ASSIGNMENT
Take the line containing "You are a computer-use agent. Image" and every line after it to the end of the data, and write them out exactly as they appear.

DATA SUPPLIED: Begin

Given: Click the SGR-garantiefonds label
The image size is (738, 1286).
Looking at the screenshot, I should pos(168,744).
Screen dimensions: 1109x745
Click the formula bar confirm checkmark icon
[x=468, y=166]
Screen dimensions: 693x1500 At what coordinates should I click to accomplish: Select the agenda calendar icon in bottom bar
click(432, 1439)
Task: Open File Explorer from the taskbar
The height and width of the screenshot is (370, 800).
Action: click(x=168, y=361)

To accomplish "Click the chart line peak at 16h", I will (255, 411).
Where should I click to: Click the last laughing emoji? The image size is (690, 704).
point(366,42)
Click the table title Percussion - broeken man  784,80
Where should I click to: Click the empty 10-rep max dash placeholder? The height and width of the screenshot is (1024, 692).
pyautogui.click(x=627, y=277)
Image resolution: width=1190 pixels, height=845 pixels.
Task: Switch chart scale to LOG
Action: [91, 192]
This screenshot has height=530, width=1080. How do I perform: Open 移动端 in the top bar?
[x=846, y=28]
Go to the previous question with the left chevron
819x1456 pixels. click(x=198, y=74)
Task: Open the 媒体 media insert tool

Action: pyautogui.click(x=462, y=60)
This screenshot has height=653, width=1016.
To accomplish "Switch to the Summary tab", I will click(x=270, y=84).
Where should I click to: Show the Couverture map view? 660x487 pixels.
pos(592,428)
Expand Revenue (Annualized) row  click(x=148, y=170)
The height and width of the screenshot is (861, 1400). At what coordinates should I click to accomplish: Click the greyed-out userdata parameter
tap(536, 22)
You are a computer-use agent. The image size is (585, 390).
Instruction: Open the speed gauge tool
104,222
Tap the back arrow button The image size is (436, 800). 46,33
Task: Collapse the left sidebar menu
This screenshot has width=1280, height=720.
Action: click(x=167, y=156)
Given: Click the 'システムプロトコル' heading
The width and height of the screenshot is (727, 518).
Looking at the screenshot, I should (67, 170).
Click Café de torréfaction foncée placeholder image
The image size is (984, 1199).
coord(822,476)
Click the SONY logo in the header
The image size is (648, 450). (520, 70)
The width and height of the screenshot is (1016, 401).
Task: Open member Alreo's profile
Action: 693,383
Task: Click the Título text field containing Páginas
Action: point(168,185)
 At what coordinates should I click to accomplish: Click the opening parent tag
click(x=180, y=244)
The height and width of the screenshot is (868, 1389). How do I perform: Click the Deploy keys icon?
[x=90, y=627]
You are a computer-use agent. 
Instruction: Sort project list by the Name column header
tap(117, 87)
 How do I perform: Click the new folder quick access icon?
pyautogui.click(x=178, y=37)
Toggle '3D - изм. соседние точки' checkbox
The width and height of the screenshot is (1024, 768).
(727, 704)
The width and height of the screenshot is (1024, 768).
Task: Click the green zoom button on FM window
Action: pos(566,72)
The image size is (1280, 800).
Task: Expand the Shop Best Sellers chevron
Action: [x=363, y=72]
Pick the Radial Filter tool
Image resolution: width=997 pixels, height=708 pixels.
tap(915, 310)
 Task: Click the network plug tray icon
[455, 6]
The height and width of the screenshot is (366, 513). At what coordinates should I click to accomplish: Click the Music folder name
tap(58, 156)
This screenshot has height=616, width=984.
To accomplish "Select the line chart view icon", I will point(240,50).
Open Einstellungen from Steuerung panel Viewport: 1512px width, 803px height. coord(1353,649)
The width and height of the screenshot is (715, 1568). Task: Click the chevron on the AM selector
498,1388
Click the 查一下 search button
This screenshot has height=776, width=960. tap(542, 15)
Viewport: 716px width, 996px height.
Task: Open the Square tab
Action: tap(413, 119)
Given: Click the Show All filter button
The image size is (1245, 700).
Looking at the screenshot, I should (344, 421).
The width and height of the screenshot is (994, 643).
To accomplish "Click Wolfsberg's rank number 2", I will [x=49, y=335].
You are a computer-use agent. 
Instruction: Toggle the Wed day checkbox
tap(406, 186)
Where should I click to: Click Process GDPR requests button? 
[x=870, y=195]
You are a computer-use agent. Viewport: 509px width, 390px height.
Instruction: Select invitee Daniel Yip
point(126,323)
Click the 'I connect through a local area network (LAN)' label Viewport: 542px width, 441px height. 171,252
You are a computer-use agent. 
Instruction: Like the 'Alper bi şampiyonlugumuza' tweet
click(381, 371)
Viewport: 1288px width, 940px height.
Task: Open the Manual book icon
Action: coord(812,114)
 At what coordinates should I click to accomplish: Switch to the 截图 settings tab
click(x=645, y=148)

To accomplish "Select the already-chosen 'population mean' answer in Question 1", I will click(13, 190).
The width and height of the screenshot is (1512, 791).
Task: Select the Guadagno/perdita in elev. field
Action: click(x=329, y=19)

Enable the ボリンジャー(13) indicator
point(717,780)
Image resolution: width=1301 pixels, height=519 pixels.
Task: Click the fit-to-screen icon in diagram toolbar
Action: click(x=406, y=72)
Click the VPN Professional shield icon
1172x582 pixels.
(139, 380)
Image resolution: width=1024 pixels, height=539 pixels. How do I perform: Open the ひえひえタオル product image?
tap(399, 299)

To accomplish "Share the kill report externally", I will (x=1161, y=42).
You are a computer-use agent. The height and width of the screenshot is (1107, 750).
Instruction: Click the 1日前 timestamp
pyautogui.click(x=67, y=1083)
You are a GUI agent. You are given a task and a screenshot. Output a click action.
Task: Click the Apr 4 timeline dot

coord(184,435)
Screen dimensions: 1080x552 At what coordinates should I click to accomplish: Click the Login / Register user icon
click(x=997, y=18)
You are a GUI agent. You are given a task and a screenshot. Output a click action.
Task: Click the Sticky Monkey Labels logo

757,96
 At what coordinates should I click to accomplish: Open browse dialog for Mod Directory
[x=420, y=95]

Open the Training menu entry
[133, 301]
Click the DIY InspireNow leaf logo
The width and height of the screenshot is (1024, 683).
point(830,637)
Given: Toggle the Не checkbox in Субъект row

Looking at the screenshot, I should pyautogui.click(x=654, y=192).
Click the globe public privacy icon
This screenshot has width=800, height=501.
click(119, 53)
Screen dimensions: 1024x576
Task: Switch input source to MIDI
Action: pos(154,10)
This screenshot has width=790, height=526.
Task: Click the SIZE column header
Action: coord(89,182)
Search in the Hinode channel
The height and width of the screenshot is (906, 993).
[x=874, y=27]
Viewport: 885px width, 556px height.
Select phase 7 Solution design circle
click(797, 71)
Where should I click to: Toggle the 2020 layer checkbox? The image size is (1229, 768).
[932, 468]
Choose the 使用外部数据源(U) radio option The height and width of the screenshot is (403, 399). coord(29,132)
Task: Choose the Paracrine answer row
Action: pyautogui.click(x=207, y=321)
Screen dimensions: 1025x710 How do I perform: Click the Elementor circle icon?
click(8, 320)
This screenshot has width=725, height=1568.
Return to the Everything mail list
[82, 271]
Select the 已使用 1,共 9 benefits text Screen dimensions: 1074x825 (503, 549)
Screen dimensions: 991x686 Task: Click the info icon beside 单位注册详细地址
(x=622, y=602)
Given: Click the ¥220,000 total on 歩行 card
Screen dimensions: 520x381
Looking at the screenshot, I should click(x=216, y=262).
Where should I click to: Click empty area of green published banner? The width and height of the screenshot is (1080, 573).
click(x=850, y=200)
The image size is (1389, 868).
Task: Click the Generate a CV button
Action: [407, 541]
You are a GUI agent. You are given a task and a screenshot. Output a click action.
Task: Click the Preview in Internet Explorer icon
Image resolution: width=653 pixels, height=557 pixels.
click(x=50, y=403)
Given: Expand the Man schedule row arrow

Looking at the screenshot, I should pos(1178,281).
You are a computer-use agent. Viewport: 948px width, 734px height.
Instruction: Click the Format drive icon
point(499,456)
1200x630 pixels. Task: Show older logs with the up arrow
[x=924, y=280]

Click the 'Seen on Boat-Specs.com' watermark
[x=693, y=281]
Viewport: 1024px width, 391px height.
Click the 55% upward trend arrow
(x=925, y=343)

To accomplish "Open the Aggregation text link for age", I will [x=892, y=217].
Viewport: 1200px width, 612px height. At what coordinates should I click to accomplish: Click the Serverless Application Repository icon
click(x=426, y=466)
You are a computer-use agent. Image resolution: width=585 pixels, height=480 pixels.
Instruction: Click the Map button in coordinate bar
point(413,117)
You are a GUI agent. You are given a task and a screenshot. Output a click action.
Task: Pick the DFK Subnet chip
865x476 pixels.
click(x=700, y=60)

DATA SUPPLIED: End

RESULT OF THIS TASK
You are a computer-use agent. Image resolution: width=585 pixels, height=480 pixels.
Instruction: Click the Map button in coordinate bar
point(413,117)
You are a GUI agent. You are given a task and a screenshot. Output a click action.
Task: Pick the DFK Subnet chip
865x476 pixels.
click(x=700, y=60)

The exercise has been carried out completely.